The use of frozen silt (a frozen mixture of water and soil) to prepare crane mats is outside the box idea dispensing with traditional constraints. Artificial ground freezing is a technique used in the construction industry to provide temporary ground support. The mechanical properties of frozen silt are comparable to Coastal Douglas-Fir, but depends upon the temperature attribute. This research contribution aims to investigate the competitive analysis for the use of ice and frozen silt in the form of crane mats to support heavy lifting and hauling. The impact of loading on the crane mats is simulated using ANSYS (FEA platform). Five matting materials (S355, G40.21, Coastal Douglas-Fir, ice, and frozen silt) are investigated using five linear and one non-linear mechanical properties under identical crane loading and boundary conditions.
The required frozen silt mat surface temperature is considered as −10°C based on the competitive mechanical properties for its practical usage and FEA simulation. The graphical outcome in the form of normal stresses and ground deflection along the crane superstructure slew delivers a conceptual perceptual map for the application of ice and frozen silt in comparison to their traditional competitors (steel and wood). As per FEA simulation, the performance of frozen silt is equal to that of Coastal Douglas-Fir. This similarity promotes the preparation and usage of the frozen silt mat.

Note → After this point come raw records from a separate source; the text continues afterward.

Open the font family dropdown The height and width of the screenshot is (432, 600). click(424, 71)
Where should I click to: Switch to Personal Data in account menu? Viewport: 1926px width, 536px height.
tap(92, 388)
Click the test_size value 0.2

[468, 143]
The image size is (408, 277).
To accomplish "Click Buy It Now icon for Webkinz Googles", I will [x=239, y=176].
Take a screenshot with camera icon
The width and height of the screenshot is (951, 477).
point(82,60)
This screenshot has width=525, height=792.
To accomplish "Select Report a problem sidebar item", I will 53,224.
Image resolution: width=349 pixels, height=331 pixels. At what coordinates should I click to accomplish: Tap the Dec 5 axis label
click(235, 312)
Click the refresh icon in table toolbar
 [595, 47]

The conclusion derived from these replications provides a foundation for the estimation of the freezing process in conjunction with ground freezing techniques.

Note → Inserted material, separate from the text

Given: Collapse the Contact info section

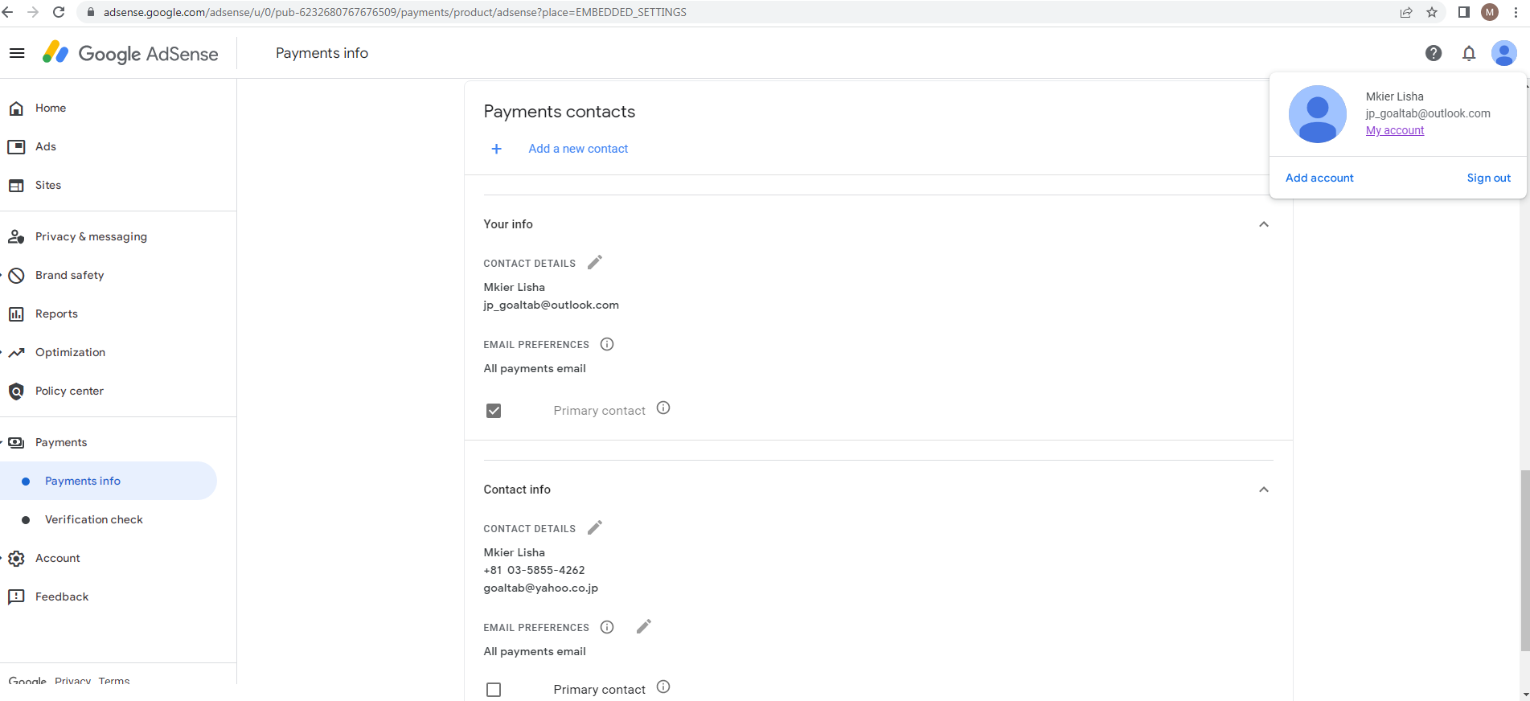Looking at the screenshot, I should tap(1264, 490).
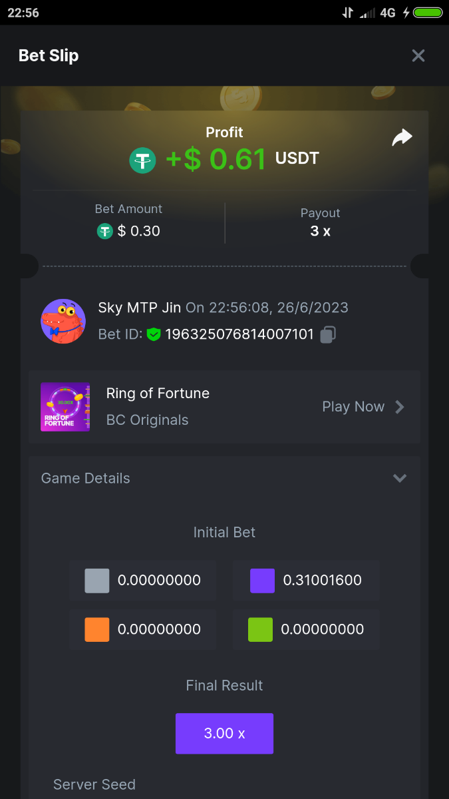Collapse the Game Details section
449x799 pixels.
click(x=399, y=478)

Based on the loading simulations, this contribution also covers the aspects of freezing methods and energy drainage for the mat temperature attainment. The proposed design of the frozen silt mat is integrated with the traditional means of ground freezing, and the freezing process is studied using ANSYS (FEA). Simulation is performed to attain the bottom-up estimate of ground freezing using indirect freezing (brine chillers) and direct freezing (liquid nitrogen). FEA simulation provides the graphical representation of mat freezing with respect to time-lapse using energy equations and viscosity constraints. The outcome from thermal simulation delivers a baseline for the cost estimation for the alternative crane matting solution in the form of capital, operational, and opportunity cost for this novel approach rather than Coastal Douglas-Fir timber mat ground support.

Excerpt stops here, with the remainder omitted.